Singapore

Mempersiapkan gelombang infeksi COVID-19 berikutnya: Ong Ye Kung menguraikan langkah-langkah tentang bagaimana sistem perawatan kesehatan dapat siap

Selain isolasi di rumah, tempat tidur ini juga bisa berasal dari fasilitas perawatan COVID-19 yang memang dirancang untuk menampung pasien yang terinfeksi virus tersebut, katanya.

“Konsepnya harus kita ubah. Anda harus dapat menerima pasien mana pun yang tidak memerlukan tingkat perawatan akut yang sama dengan rumah sakit umum. Ini mungkin berarti mengkonsolidasikan tempat tidur, mengkonsolidasikan tenaga kerja sehingga mereka dapat menerima pasien, ”katanya.

Panti jompo juga dapat menyediakan tempat tidur yang diperlukan karena banyak pasien rumah sakit jangka panjang “benar-benar menunggu tempat panti jompo mereka”, katanya, menambahkan bahwa jika ada lebih banyak ruang di rumah seperti itu, mereka dapat meringankan beban rumah sakit “cukup banyak. bit” ketika gelombang berikutnya datang.

Mr Ong juga menegaskan kembali pentingnya suntikan vaksinasi booster di antara orang tua berusia 60 tahun ke atas, di mana 88 persen di antaranya ditanggung.

“Ketika gelombang melanda, mereka adalah yang paling rentan … jika Anda tidak sepenuhnya divaksinasi, dan Anda terinfeksi, kami masih melihat cukup banyak orang pergi ke ICU (unit perawatan intensif) atau meninggal,” katanya.

PERAWATAN AKHIR HIDUP

Mr Ong juga mengumumkan langkah Singapura untuk mengurangi proporsi orang yang meninggal di rumah sakit daripada di rumah atau dalam pengaturan paliatif.

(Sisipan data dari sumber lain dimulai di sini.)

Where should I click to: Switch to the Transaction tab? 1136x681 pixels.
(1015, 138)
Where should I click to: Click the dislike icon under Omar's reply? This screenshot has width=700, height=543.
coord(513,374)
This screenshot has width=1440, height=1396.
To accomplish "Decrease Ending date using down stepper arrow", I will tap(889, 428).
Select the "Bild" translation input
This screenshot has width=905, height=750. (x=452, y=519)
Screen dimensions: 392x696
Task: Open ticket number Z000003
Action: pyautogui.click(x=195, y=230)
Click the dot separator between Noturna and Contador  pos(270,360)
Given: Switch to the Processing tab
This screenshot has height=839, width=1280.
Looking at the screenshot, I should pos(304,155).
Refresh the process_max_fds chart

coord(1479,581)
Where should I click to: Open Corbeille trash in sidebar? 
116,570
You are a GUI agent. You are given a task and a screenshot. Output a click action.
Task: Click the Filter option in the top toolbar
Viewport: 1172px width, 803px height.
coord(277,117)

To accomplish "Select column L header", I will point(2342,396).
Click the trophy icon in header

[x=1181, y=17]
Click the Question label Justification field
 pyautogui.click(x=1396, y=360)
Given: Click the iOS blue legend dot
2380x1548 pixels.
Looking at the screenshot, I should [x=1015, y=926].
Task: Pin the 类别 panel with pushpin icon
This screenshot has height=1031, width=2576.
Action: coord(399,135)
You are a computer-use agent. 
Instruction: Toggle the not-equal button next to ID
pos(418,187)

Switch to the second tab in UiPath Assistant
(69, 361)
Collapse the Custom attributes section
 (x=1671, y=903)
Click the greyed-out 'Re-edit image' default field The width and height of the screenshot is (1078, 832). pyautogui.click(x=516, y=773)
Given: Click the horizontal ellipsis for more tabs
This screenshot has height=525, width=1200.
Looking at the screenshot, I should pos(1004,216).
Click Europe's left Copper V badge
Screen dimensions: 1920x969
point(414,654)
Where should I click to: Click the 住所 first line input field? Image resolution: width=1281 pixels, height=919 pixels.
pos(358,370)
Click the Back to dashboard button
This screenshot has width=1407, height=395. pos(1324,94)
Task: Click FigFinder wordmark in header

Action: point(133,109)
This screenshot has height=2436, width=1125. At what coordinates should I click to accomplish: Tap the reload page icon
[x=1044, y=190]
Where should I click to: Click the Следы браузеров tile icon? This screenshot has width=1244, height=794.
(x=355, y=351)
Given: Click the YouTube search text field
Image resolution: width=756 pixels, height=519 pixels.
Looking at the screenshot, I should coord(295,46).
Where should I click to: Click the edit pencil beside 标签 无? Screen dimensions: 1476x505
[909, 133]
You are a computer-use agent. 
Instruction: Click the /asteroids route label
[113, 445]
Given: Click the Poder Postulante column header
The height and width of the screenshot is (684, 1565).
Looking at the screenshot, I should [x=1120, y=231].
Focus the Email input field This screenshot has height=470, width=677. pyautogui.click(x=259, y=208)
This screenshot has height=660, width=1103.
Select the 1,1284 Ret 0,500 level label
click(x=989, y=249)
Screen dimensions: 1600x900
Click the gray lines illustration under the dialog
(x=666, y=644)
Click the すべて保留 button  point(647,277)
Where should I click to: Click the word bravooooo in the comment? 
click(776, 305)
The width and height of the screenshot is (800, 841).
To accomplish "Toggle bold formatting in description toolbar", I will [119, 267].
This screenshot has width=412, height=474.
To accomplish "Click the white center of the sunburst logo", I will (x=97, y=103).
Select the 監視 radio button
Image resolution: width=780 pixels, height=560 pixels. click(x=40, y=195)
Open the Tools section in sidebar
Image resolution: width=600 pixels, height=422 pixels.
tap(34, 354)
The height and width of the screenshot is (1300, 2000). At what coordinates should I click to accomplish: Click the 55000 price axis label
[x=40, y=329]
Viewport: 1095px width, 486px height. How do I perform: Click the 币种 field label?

Negara ini bertujuan untuk mengurangi proporsi ini dari 61 persen menjadi 51 persen pada tahun 2027, katanya.

Dalam sebuah survei, 77 persen responden mengatakan bahwa mereka ingin mati di rumah, tetapi dalam praktiknya hanya 26 persen yang melakukannya, kata Ong.

Dia mencatat bahwa 50 persen dari biaya dalam tahun terakhir kehidupan seseorang dikeluarkan dalam tiga bulan terakhir.

Alasan utama mencegah orang meninggal di rumah dengan orang yang dicintai adalah kesadaran dan penerimaan yang rendah di antara anggota keluarga, proses dan protokol pemulangan yang menantang, dan kesiapan pengasuh yang tidak memadai, katanya.